## [Problem description]
Among the entries below, how many lines include "agent"? Give the number alone.
*** Opening Provided records ***
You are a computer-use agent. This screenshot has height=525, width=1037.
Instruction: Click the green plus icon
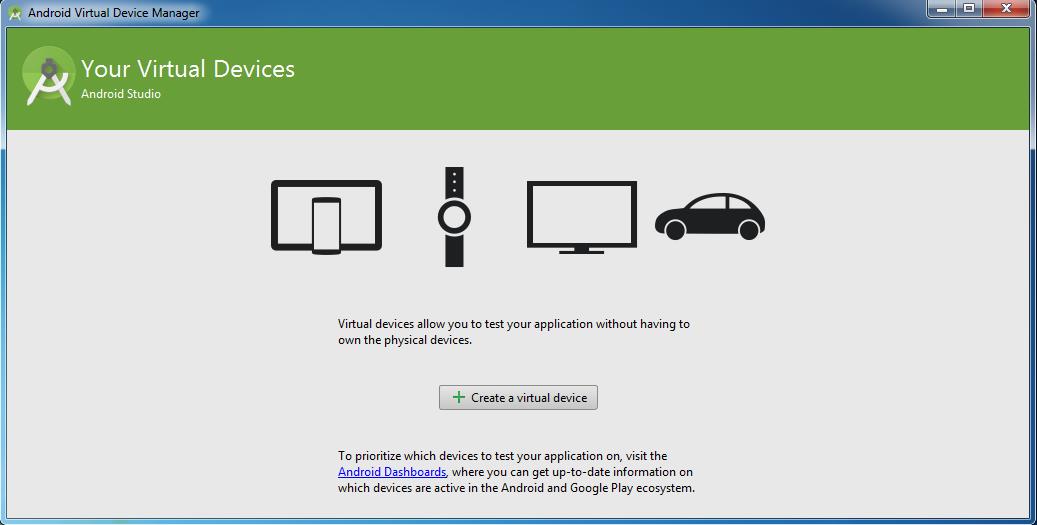click(458, 397)
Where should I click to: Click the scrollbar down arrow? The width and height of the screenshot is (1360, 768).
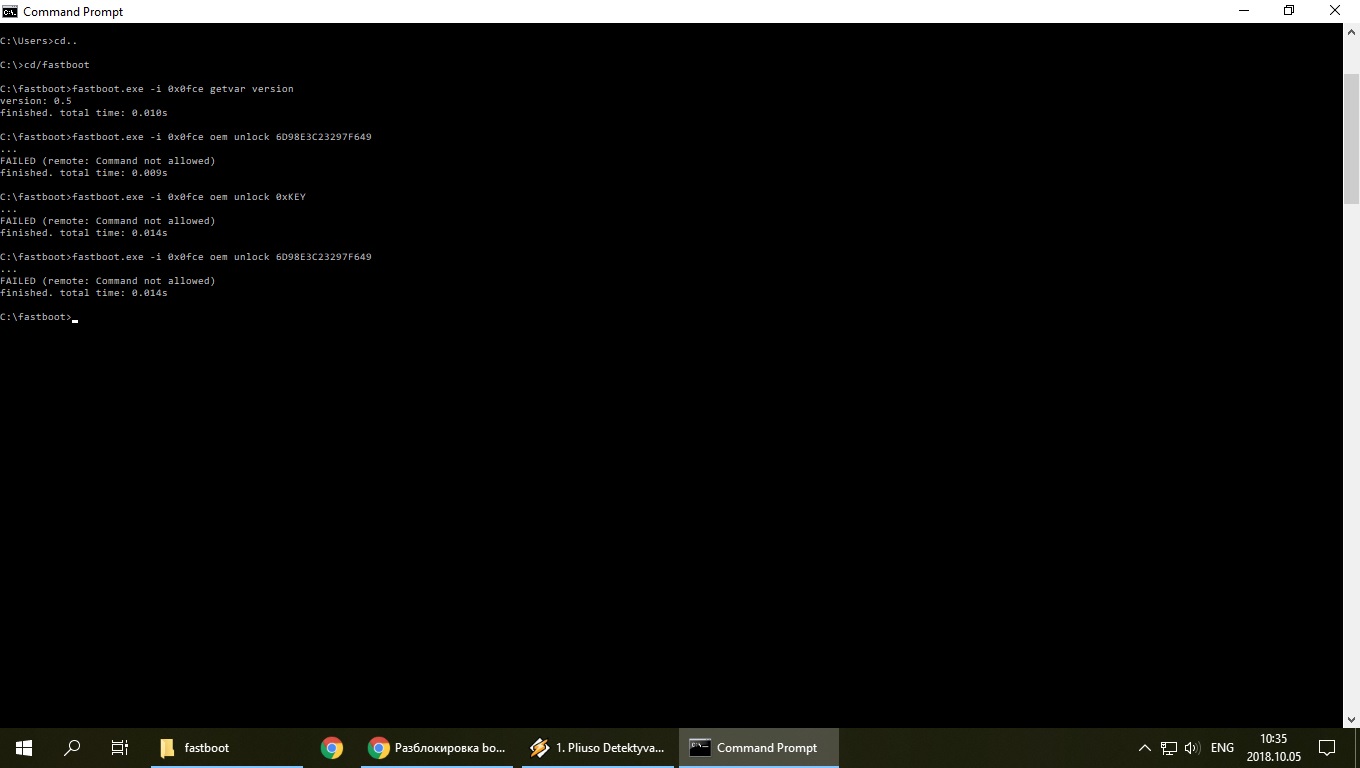click(1351, 719)
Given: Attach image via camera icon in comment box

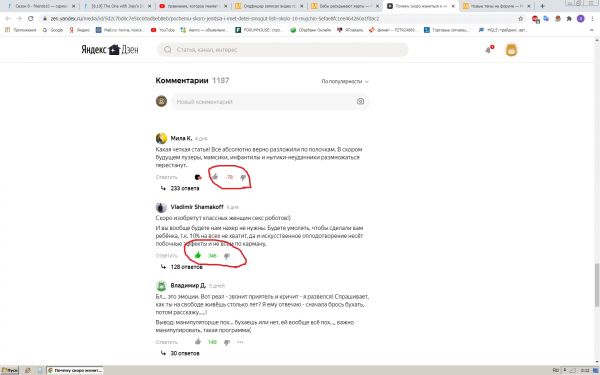Looking at the screenshot, I should coord(360,101).
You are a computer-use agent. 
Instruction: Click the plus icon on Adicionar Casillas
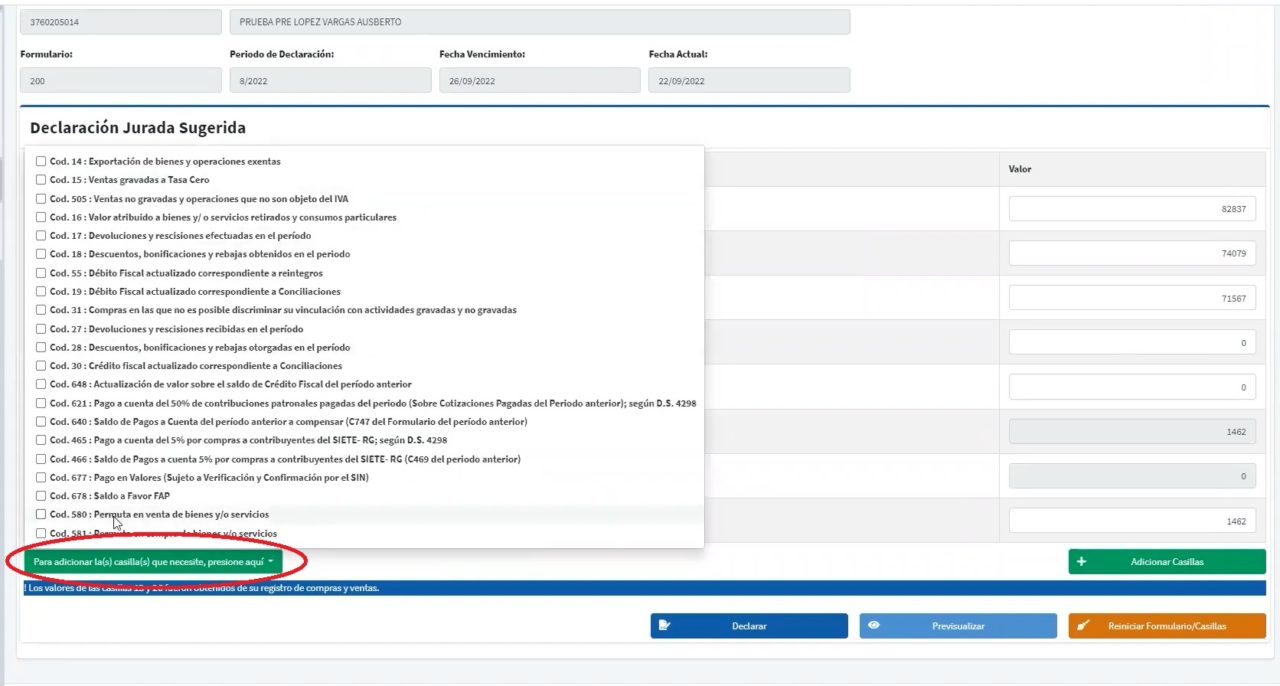click(1081, 562)
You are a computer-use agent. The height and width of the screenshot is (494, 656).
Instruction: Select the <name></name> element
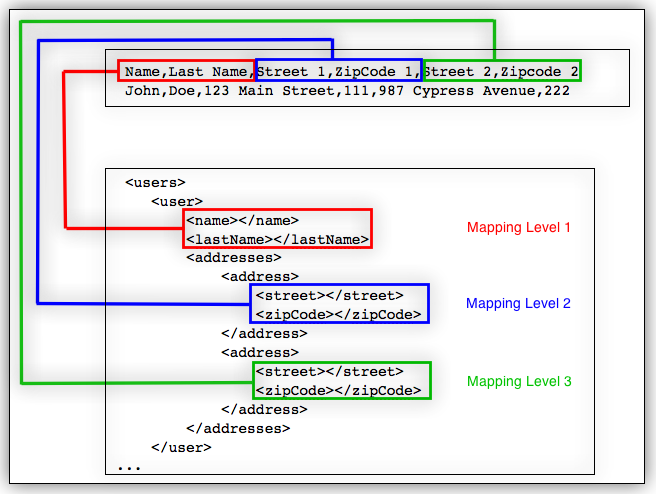242,220
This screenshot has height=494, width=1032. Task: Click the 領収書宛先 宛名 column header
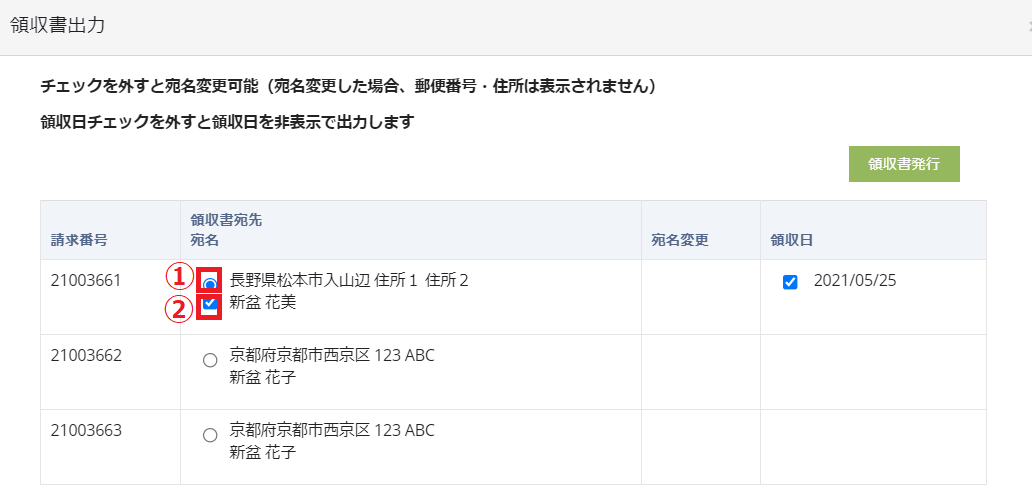point(226,230)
*** Closing Provided records ***
## [Response to this exercise]
3